Anonymous Monk has asked for the wisdom of the Perl Monks concerning the following question:

I have a direcotry called
/pen/
Now in pen I have product drecotires and in pen I have .htaccess
DirectoryIndex /pen/index.cgi
Which basically tells every directy to go to that, then i determine what direcotry im in with $ENV{'REQUEST_URI'}, but I wanted a spider to add to a ssearch engine, but will it since theres nothing in those direcotries, or should I make a index.shtml and redirect that to index.cgi so it looks like its reading a .htm file?

Replies are listed 'Best First'.
Re: Spidering CGI
by tachyon (Chancellor) on Nov 11, 2002 at 23:24 UTC

    This is a similar problem to that faced by perlmonks.org which does not have pages a such - it is all database driven. The problem can be solved by putting up real html pages to be spidered like PM does see: http://perlmonks.thepen.com/

    Search engines such as google are spidering CGI based sites but have issues, see this article

    If you are requiring .htaccess authentication to get to your pages then search spiders will not be able to access them but this hardly matters as nor would anyone following a link.

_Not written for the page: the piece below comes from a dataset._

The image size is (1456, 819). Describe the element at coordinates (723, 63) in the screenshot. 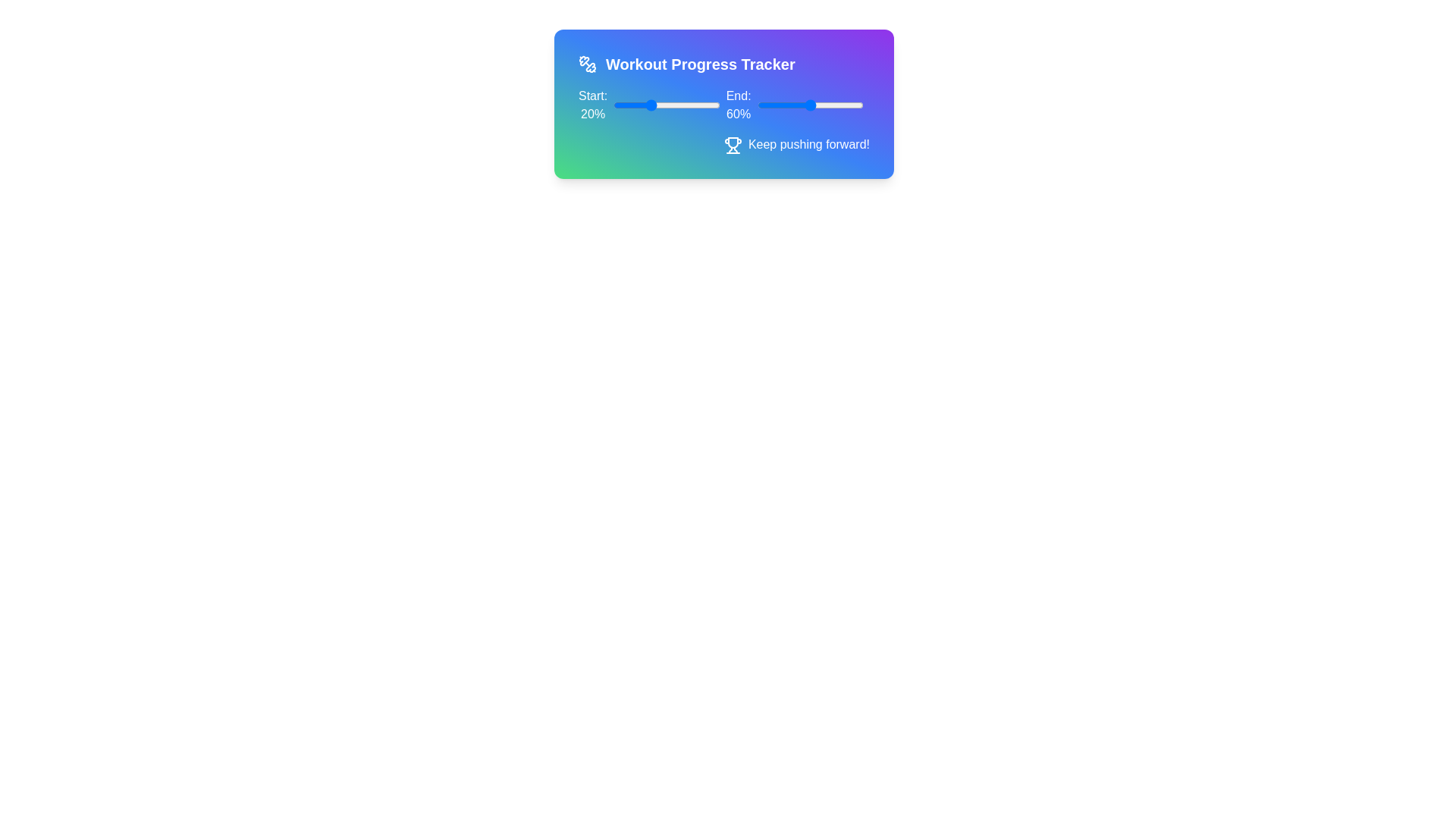

I see `the header element that features a dumbbell icon and the text 'Workout Progress Tracker' at the top-left of the colorful card` at that location.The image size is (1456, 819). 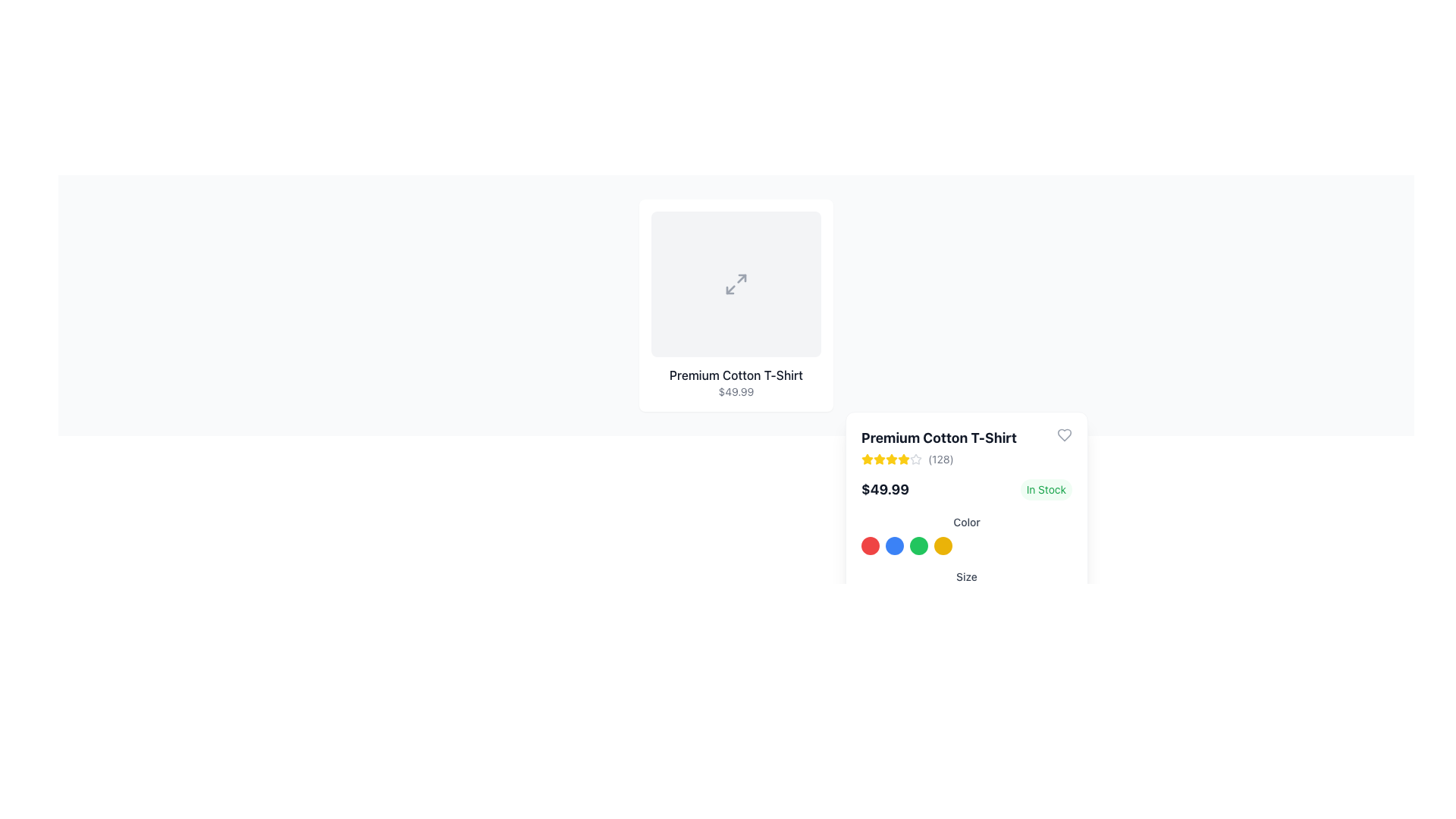 I want to click on the fourth star icon in the five-star rating system, which indicates the quality of the associated product or service, located above the text '(128)' on the product details card, so click(x=892, y=458).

    Presumably you have set your robots files....

    cheers

    tachyon

    s&&rsenoyhcatreve&&&s&n.+t&"$'$`$\"$\&"&ee&&y&srve&&d&&print

Re: Spidering CGI
by adrianh (Chancellor) on Nov 12, 2002 at 10:02 UTC

    If you're using Apache mod_rewrite is very useful for handling this sort of thing.

    You can easily change any URL under the hood without the users knowledge so they would see:

    http://www.foo.com/foo/bar/index.html

    and your code would see

    http://www.foo.com/foo/bar/index.cgi

    without the user knowing anything about index.cgi.